■ Task data ■

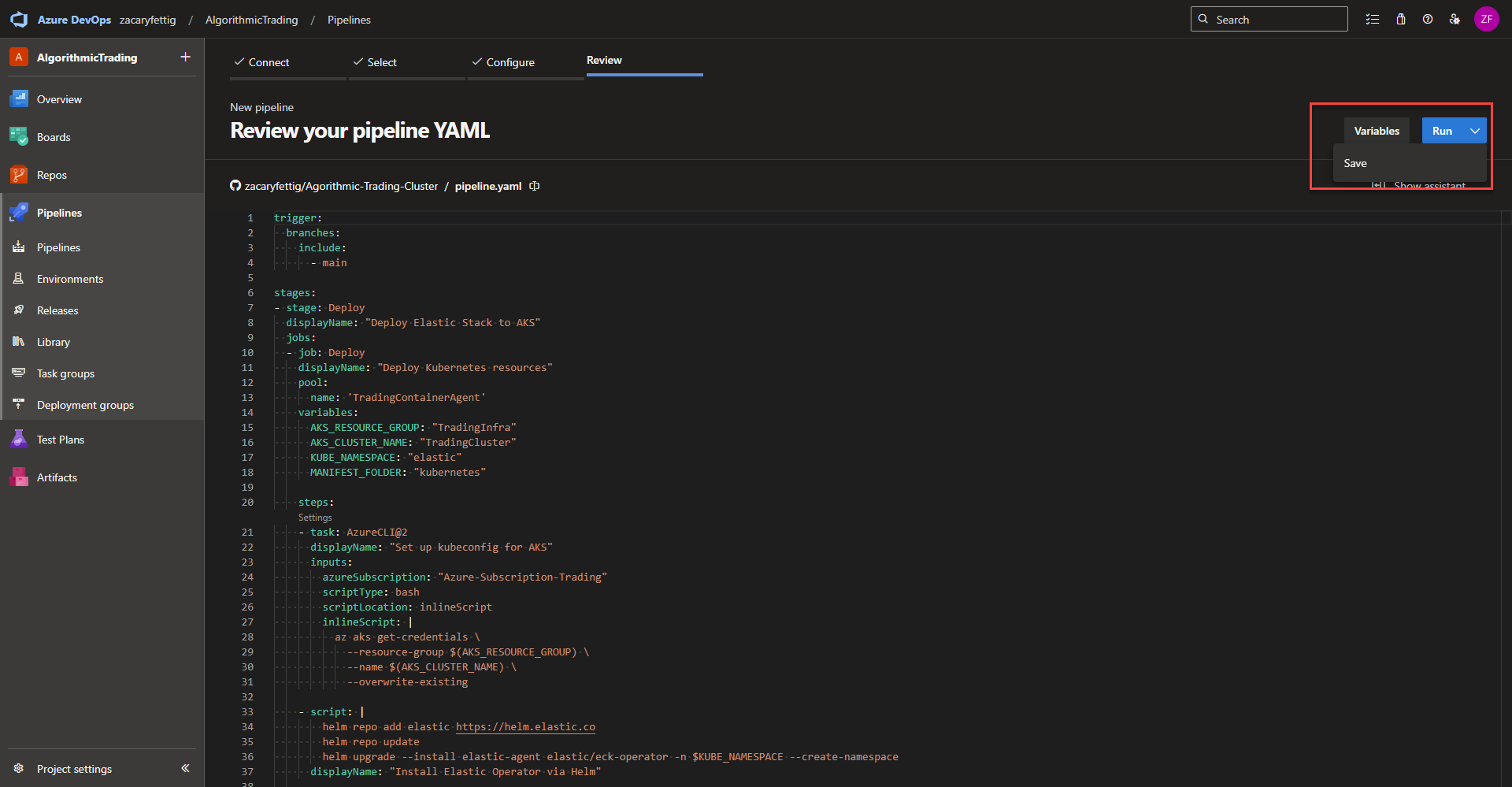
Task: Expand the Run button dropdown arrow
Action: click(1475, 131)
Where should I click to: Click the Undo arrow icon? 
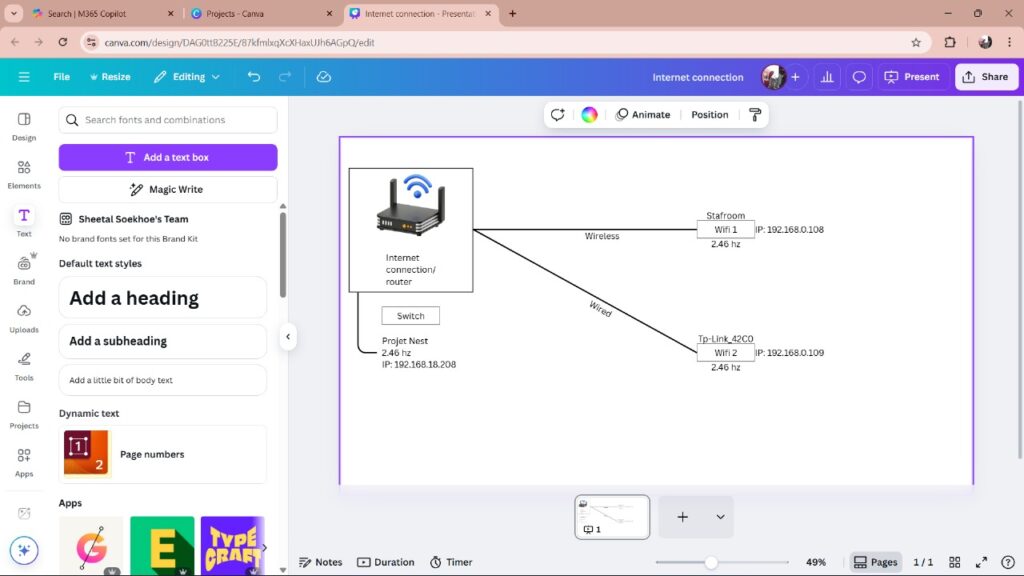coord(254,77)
--
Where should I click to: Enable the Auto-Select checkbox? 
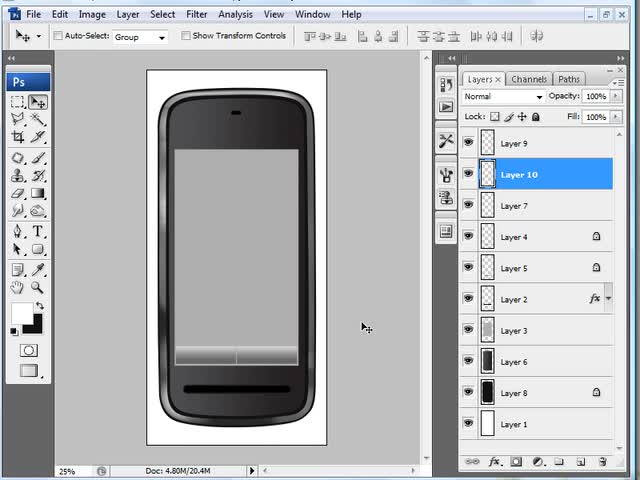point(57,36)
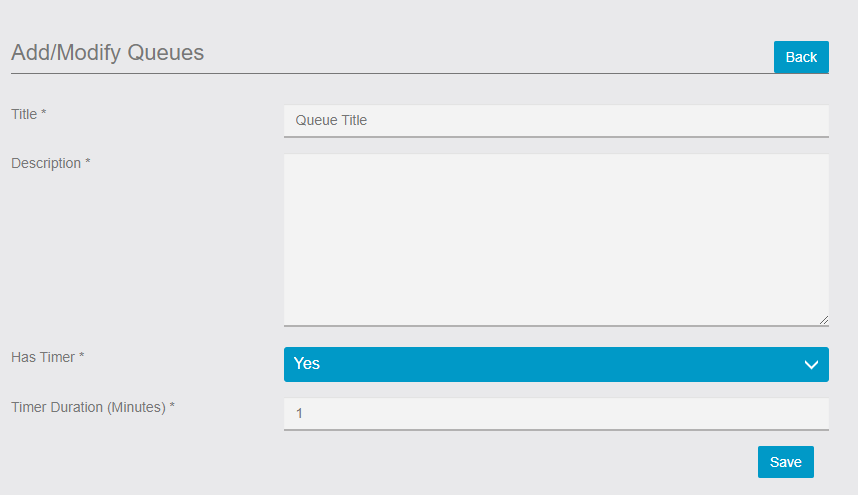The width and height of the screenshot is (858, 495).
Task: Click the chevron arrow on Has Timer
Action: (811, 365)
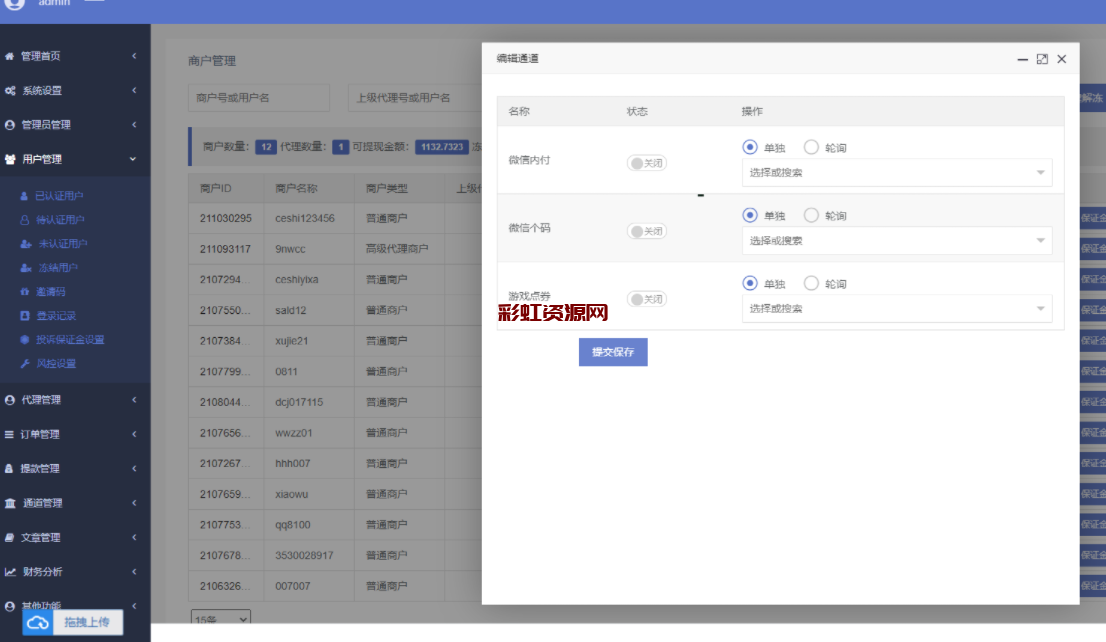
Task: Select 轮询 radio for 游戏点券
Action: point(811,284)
* * *
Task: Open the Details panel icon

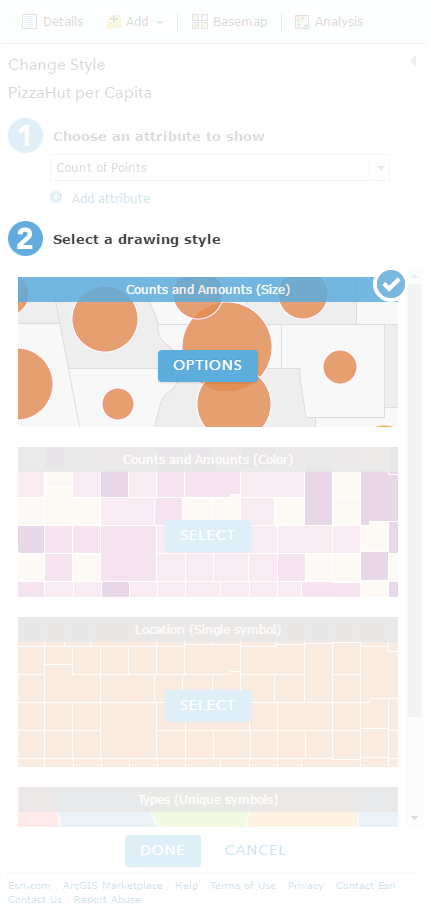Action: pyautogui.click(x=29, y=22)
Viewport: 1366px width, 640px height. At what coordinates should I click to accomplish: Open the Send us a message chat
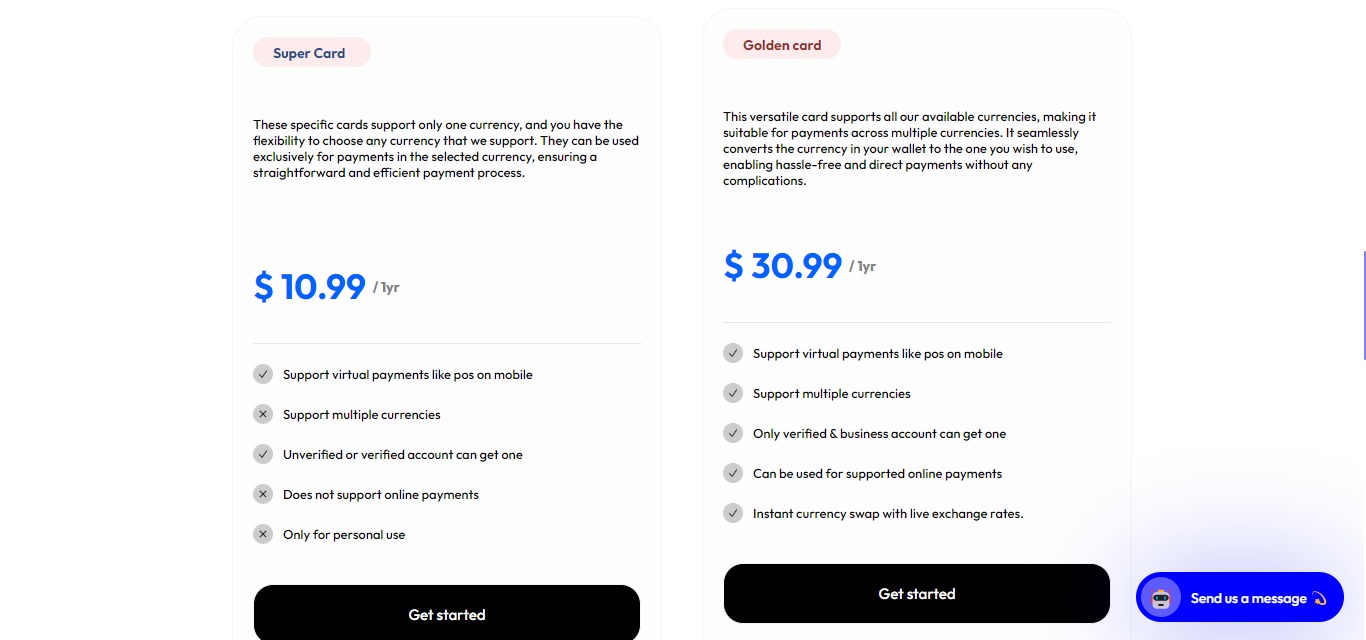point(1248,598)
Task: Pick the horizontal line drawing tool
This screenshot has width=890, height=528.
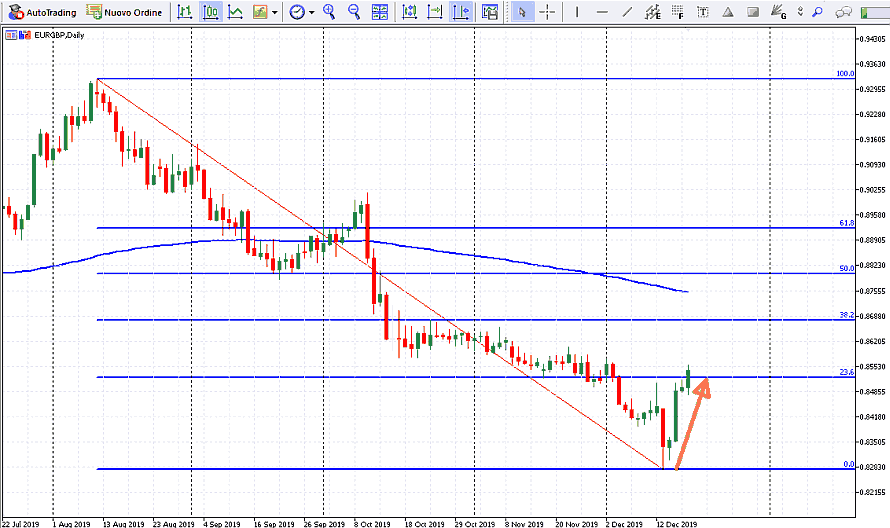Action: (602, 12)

■ Task requirements ■
Above are the records; please give again, exactly and in full, only the lines that run from the line with "Task: Open the Details panel icon" through the line with "Task: Pick the horizontal line drawing tool", with no pictures.

■ Result ■
Task: Open the Details panel icon

Action: pyautogui.click(x=29, y=22)
Viewport: 1366px width, 640px height. At what coordinates should I click to accomplish: Open the Send us a message chat
point(1248,598)
Task: Pick the horizontal line drawing tool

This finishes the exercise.